Dayton's administration has spent more than a year meeting face to face with business leaders, attempting to cultivate relationships with those still wary of the governor's commitment to business. Those conversations led some to praise Dayton for his willingness to listen, to even come to their offices to hear their concerns.
Then he unveiled a budget that, for the first time, would tax legal fees, accounting work and other business-to-business services, shocking business leaders and energizing them in a way no other political issue has in years.
Now this scion of business, whose family earned its fortune in retail, is locked in a showdown with some of Minnesota's largest and most powerful companies over how best to improve the state's economy.
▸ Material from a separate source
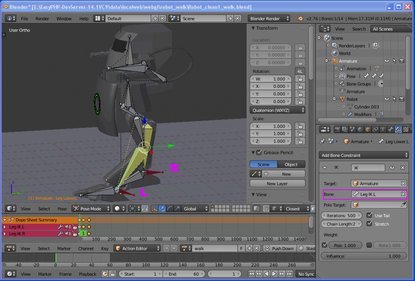
Task: Open the Pose menu in 3D view header
Action: [x=62, y=209]
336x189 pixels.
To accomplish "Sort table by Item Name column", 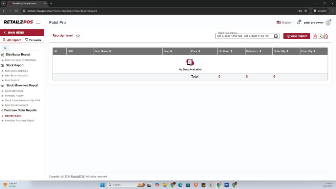I will tap(110, 51).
The result could leave a mammoth footprint on the final budget deal and potentially reshuffle political alliances between DFLers and business.
Dayton insists the state's revenue system no longer works. Consumers and companies spend far more on nontaxable services than on taxable goods, leaving the state vulnerable to an endless cycle of deficits and unstable budgets.
The outcry has touched off a new and fevered round of private, one-on-one meetings between business leaders and the Dayton administration.